温澜九瞠目结舌,兀自拉开了与男人之间的距离。
火把距离他们所在的位置好几米,他是如何凭空将其点燃的,他到底是人是鬼?
“怕了?”黎一白饶有兴趣地挑眉,故意朝她逼近,直直将她逼到石壁上。
她猛咽口水,绷起身板,“怕?怕什么?我才不怕,我温澜九就是怕一条狗也不会怕你。”
意思是他连狗都不如?
黎一白不怒反笑,明明是笑着,眼底却薄淡无波,欺身对她压了上去。
她咬牙,心跳乱如响鼓,强装镇定。
“小九九,我就喜欢你这害怕的样子,好玩。”
他把薄唇贴到她耳边,呵气如火,撩得她浑身连头发丝儿都发麻。
仙人板板!
她出手攻击,他却识破,退到了老远的地方,眯着一双湛黑无底的眸子瞧着她,一副看好戏的样子。

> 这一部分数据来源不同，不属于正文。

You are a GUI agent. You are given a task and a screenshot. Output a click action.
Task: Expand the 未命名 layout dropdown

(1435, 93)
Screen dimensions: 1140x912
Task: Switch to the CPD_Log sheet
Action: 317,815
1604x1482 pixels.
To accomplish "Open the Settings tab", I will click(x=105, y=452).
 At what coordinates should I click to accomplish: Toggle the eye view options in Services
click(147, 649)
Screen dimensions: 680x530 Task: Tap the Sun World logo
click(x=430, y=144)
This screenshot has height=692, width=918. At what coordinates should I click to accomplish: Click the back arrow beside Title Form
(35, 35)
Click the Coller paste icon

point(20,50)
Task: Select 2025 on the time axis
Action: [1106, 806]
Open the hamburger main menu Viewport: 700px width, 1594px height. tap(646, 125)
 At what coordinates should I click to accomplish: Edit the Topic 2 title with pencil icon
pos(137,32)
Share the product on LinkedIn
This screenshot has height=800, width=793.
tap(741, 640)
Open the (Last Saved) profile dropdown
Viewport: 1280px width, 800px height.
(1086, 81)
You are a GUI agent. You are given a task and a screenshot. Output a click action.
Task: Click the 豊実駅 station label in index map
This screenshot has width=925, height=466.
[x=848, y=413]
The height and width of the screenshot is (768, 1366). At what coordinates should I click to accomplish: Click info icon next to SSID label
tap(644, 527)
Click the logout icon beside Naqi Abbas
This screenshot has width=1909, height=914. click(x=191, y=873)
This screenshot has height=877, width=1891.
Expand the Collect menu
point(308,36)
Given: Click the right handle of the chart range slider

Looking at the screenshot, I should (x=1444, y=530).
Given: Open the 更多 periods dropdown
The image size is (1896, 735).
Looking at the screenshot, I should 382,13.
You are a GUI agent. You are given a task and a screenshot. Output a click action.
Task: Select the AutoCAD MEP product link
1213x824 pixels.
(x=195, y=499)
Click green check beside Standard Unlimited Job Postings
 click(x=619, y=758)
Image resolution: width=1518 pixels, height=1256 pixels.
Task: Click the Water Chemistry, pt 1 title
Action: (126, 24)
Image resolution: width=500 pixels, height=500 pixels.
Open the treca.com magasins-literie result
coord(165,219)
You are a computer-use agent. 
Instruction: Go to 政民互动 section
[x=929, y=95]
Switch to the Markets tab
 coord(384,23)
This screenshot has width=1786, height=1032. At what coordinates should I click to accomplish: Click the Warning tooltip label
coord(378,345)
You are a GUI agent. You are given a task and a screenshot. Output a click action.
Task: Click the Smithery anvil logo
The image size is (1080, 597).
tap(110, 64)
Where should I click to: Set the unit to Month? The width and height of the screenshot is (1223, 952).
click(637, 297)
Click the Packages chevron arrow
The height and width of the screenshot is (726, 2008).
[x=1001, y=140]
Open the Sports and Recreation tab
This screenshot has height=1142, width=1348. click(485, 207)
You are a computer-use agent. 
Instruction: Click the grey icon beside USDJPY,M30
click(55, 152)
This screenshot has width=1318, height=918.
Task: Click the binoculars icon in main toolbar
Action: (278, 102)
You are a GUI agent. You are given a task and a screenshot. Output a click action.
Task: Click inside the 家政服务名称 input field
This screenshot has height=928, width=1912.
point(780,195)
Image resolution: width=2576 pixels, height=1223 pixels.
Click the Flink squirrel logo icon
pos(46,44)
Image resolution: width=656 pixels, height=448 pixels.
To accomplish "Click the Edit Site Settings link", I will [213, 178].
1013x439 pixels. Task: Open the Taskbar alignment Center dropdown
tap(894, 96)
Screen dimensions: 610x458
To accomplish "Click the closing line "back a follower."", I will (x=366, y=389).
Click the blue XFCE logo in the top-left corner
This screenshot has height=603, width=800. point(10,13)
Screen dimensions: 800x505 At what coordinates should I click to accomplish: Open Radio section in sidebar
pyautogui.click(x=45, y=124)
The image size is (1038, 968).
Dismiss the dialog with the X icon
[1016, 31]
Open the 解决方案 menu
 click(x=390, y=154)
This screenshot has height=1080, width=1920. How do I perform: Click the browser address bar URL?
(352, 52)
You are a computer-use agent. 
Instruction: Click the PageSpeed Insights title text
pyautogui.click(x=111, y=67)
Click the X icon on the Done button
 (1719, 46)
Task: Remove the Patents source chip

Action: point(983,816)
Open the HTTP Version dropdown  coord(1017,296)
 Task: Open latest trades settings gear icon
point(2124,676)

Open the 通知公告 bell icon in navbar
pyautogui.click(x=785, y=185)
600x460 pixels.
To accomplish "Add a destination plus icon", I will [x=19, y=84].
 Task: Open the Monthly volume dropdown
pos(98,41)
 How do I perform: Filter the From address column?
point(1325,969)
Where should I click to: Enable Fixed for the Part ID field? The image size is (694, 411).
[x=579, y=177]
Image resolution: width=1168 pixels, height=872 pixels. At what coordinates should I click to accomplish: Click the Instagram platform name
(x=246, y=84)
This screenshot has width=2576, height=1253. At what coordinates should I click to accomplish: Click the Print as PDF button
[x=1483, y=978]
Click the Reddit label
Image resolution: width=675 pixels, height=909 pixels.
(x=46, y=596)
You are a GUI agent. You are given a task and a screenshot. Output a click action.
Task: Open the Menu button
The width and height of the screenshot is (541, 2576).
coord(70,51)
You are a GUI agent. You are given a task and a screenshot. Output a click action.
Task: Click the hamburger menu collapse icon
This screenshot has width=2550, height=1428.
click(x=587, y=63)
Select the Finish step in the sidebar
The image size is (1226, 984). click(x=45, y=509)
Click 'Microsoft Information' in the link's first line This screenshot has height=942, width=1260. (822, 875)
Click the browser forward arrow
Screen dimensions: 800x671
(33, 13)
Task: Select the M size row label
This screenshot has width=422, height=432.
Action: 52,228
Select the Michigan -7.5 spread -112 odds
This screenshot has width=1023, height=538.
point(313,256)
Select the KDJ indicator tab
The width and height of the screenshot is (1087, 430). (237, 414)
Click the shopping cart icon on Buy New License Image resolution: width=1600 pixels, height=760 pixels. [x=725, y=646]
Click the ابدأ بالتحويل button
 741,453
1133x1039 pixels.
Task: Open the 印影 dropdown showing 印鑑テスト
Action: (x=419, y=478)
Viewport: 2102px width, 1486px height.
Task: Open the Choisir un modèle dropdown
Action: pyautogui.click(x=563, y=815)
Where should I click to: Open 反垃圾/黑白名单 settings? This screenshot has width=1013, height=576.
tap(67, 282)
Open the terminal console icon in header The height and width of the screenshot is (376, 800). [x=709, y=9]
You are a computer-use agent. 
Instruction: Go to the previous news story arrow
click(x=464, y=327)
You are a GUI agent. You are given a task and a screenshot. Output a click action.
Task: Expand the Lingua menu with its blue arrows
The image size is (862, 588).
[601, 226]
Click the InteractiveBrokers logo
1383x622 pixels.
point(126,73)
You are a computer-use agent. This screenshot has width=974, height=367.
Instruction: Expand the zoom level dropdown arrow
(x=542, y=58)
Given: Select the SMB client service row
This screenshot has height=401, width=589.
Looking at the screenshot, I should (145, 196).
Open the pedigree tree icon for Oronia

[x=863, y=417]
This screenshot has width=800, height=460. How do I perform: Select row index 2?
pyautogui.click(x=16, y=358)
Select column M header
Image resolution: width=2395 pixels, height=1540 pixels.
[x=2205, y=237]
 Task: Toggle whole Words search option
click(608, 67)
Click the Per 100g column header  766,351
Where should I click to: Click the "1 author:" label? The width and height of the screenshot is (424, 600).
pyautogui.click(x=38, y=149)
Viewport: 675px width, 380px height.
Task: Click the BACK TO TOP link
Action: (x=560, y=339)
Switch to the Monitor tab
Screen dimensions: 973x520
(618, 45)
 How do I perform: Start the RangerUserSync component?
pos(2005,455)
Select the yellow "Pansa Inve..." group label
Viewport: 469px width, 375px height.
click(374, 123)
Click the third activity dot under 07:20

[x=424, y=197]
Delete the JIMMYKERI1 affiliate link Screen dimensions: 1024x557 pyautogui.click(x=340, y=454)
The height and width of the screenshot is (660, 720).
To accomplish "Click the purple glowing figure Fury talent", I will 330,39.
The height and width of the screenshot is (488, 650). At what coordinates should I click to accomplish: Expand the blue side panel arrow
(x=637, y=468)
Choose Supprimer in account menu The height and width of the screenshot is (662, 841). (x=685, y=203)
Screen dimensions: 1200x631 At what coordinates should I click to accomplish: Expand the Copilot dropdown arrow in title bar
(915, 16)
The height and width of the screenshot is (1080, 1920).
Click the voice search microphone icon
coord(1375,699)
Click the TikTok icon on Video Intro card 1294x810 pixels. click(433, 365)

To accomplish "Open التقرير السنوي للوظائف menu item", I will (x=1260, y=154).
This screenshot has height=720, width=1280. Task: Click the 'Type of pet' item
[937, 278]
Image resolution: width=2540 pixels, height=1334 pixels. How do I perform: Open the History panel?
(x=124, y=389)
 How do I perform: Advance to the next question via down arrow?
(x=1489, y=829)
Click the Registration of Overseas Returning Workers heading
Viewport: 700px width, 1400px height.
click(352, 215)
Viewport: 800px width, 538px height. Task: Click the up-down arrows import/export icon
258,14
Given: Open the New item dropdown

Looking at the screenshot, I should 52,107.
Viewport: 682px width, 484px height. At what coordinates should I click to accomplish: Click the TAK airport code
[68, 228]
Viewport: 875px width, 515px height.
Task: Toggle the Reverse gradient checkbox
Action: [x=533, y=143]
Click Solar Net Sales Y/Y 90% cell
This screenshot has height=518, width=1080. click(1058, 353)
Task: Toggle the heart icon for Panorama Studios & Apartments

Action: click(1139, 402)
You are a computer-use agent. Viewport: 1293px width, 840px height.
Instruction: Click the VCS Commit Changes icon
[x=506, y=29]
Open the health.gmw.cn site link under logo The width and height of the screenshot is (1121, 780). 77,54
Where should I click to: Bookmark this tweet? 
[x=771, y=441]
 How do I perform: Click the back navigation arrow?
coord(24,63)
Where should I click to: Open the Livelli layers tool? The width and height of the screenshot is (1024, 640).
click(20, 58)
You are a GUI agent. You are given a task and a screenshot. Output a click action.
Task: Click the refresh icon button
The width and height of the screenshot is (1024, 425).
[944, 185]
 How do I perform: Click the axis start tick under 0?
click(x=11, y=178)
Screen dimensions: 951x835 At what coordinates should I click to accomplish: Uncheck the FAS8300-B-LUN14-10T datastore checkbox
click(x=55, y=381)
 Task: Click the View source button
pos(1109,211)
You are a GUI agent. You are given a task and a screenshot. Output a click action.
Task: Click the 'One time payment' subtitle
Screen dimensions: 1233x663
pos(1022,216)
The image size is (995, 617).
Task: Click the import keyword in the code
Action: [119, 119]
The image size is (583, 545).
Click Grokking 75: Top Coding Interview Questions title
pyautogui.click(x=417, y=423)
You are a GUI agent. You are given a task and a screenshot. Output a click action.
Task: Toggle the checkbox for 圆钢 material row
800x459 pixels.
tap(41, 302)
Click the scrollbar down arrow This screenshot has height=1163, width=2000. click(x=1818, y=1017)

温澜九气得抓狂,知道斗不过,找了个其他的理由偃旗息鼓。
她进来这生基洞是为了找温十三的遗体的,虽然事情邪门无法解释,但她总觉得温十三的遗体还在这生基洞里,某个他们都没发现的地方。
石室里的木箱被搬走之后就没有其他的东西,一眼望到底,温澜九准备进入到里面那间探探情况,毕竟他们掉下来就是在那间。
然而循着之前的方向,她并没有找到出入的通道,之前明明有扇石板是可以轻巧推动的,如今那整面墙融为一体,根本就没有任何缝隙。
好好的门,就这么没了。
她不信,沿着室内的墙一面一面的检查,好几遍都还是没有发现门。
“怎么会这样?”她问一直站在中央面色沉铸的男人。
黎一白没说话,沉冷的眼风扫过石室,眸光瞬息变化,但很快恢复如常。
“已经没有其他的入口了。”
“之前你也看到的,我们是从那个方向出来的,可现在突然就没门了,难道不奇怪吗?我老汉的遗体可能还在里面!”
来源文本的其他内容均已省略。